Since then, the January 6 committee followed Starr’s example—seeking texts and observations of Secret Service agents charged with protecting the president. The committee’s most dramatic testimony came from Cassidy Hutchinson who claimed second-hand knowledge of a confrontation between Trump and the Secret Service agents charged with his protection.
Regardless of the legal basis for piercing that inner zone of privacy, the January 6 committee paraded the sordid account before television cameras to an international audience. It’s not unreasonable to assume that Mr. Pelosi might have been watching this testimony and concluded that the worm could easily turn the other direction. The Hutchinson testimony likely informed him of the perils of private conduct in the presence of security.
There are obvious and glaring gaps in the official account of what happened on October 28 when Pelosi was attacked. The FBI, which seems to specialize in protecting Democrats from their scandals, has filed a problematic affidavit which clearly leaves out or distorts information about the attack. Notably, the FBI claims that, “When the door was opened, Pelosi and DEPAPE were both holding a hammer with one hand.” That seems to suggest that a third person opened the door. But later in the affidavit the FBI claims, The police arrived and knocked on the door, and Pelosi ran over and opened it. Pelosi [then] grabbed onto DePape’s hammer,” after which DePape, “pulled the hammer away from Pelosi and swung the hammer towards Pelosi.”

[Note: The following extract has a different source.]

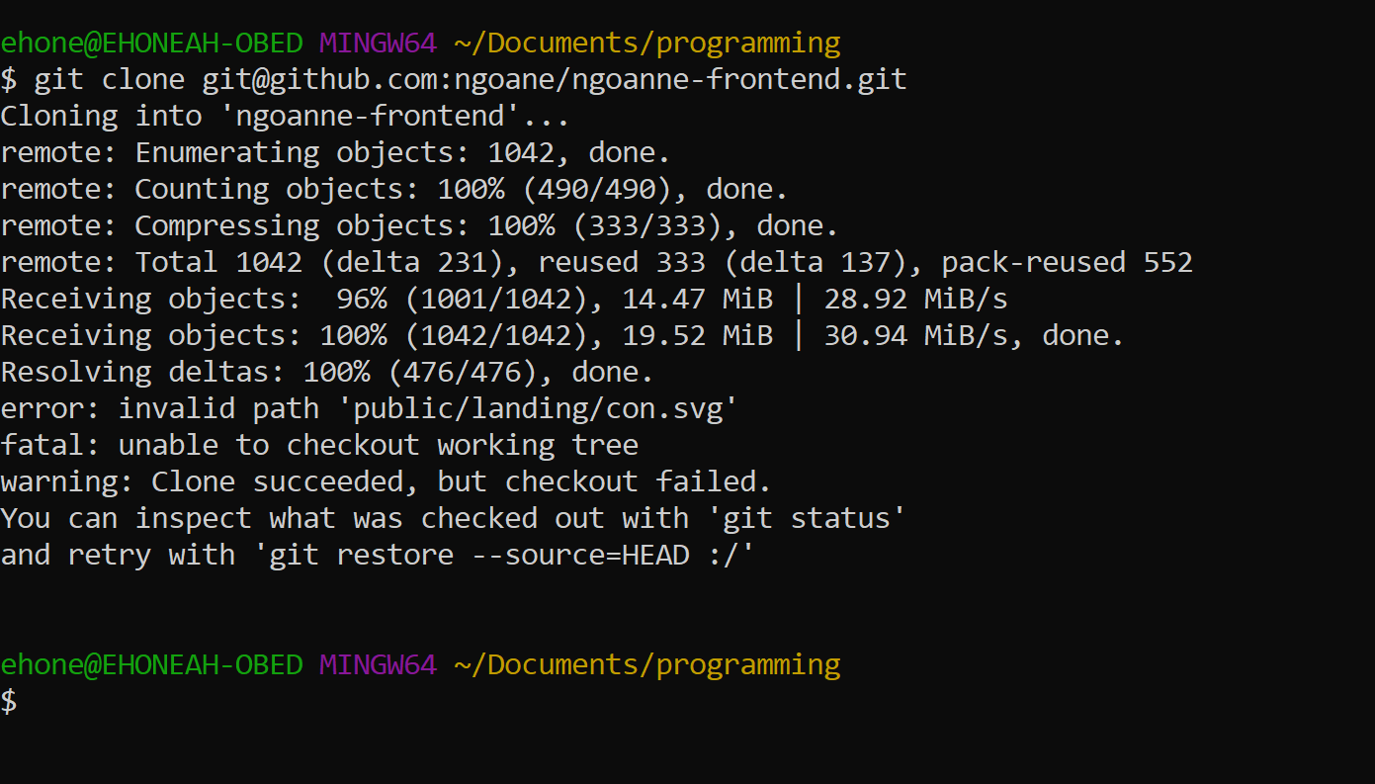Screen dimensions: 1375x784
Task: Click the 'Counting objects' output line
Action: (394, 189)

So, according to the FBI affidavit, Paul Pelosi let the police into the house but then ran over to DePape to grapple for the hammer? That makes zero sense and we’re obviously missing some information. There are, of course, many more unanswered questions. How did DePape, who lived on Shasta Street in Richmond, make the 15.6 mile trip to Pacific Heights? Did he have a ride? Why did police send DePape to the hospital instead of taking him straight to jail?
But these questions don’t really matter in light of the bigger problem the January 6 committee created in its headlong assault on the important privilege of protecting communication within the presence of a security detail.
Democrats, but not the Pelosis, have blamed speech critical of the speaker as the root cause of the attack. But Mr. Pelosi was not injured by a mean tweet or misinformation. As much as Democrats want protection from unflattering political speech, that’s not how politics work in a free country. Even George Washington had to contend with misinformation. If anything, Democrats enjoy historically unprecedented censorship protection coordinated between the administrative state and social media.
Even that is not enough. Democrats want more, of course. Some Pelosi critics have quietly snickered over innuendo that Mr. Pelosi might have been in the midst of something private or embarrassing when the attack occured. Well Mr. Pelosi should have been entitled to privacy and physical safety. He should not have had to choose between the two. But he apparently did because, as his wife’s January 6 committee so dramatically illustrated, your bodyguards might someday be turned against you.
Politicians and their spouses, like all of us, are human beings who do things they would prefer remain private. But under the January 6 standard, a zealous political enemy can turn a guard into a witness against you. Thus, to engage in truly private conduct, a protectee must duck their detail placing themselves in greater danger. This is an obvious gap in security that must be remedied. Congress should formally enact legislation restoring the bodyguard’s privilege before something even worse than the DePape attack happens.